DCLK1 specifically marks colon/pancreatic cancers in mice, and is expressed by human colon adenocarcinomas (hCRCs). Down-regulation of DCLK1 results in loss of cancer-stem-cells (CSCs), and inhibits spheroidal/xenograft growths from hCRC-cells. The 5'-promoter of DCLK1-gene is reportedly hypermethylated in hCRCs, resulting in loss of expression of DCLK1-transcripts, originating from 5'(alpha)-promoter (termed DCLK1-L, in here). However, in mouse colon-tumors, 5'-promoter of DCLK1-gene remains unchanged, and DCLK1-L, originating from 5'(alpha)-promoter, is expressed. We hypothesized that elevated levels of DCLK1-protein in hCRC-cells, may be transcribed/translated from an alternate-promoter. Several in silico and molecular biology approaches were used to test our hypothesis. We report for the first time that majority of hCRCs express short-transcripts of DCLK1 (termed DCLK1-S, in here) from an alternate beta-promoter in IntronV of the gene, while normal-colons mainly express DCLK1-L from 5'(alpha)-promoter. We additionally report an important role of beta-catenin and TCF4/LEF binding-sites for activating (alpha)-promoter, while activated NF-kappa Bp65 (bound to NF-kappa B-cis-element), activates (beta)-promoter in cancer-cells.

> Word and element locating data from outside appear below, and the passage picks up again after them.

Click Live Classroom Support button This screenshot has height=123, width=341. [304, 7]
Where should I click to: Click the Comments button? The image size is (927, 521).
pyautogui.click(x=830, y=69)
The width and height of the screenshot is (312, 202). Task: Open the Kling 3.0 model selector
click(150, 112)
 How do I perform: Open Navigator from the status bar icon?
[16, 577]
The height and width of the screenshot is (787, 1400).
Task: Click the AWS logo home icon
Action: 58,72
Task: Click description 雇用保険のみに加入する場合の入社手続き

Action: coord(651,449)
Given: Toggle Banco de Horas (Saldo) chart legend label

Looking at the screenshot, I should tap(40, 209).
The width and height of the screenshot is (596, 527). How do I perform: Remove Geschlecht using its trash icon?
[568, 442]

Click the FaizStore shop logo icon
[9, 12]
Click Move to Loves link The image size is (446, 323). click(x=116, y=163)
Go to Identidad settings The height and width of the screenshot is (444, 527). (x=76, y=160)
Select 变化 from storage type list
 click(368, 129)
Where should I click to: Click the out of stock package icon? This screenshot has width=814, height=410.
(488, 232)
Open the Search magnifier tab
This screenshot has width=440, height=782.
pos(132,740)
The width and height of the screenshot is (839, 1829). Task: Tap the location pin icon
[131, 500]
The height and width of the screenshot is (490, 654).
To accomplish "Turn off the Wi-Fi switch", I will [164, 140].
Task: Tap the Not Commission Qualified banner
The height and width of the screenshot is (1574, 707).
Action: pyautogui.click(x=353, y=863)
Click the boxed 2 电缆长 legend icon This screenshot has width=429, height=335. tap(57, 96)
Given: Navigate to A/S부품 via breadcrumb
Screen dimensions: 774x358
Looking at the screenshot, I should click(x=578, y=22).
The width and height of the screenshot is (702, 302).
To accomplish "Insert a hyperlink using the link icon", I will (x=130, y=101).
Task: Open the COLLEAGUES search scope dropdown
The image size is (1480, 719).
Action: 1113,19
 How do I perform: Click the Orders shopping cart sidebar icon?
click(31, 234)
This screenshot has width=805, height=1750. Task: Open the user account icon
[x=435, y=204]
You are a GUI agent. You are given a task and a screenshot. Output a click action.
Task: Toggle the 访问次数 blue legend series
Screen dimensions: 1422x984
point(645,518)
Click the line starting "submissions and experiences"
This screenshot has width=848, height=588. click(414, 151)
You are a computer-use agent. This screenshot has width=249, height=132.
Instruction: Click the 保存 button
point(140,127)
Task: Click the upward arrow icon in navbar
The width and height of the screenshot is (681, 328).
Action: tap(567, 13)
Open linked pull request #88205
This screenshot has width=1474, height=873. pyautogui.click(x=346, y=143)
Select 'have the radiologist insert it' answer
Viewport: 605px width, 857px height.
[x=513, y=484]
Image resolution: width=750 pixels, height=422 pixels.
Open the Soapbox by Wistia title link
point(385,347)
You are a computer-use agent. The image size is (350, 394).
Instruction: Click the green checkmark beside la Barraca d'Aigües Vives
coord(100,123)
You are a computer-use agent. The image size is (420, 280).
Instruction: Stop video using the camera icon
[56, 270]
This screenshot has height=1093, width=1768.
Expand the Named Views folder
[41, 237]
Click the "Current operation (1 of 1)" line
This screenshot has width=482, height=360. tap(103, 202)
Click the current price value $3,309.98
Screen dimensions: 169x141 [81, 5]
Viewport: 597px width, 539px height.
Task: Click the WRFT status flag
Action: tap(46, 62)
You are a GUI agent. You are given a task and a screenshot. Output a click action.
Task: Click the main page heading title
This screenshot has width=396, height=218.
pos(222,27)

DCLK1-S expression was examined in a cohort of 92 CRC patients; high-expressors had significantly worse overall-survival compared to low-expressors. Our novel findings' regarding usage of alternate (beta)-promoter by hCRCs, suggests that DCLK1-S may represent an important target for preventing/inhibiting colon-cancers, and for eliminating colonCSCs.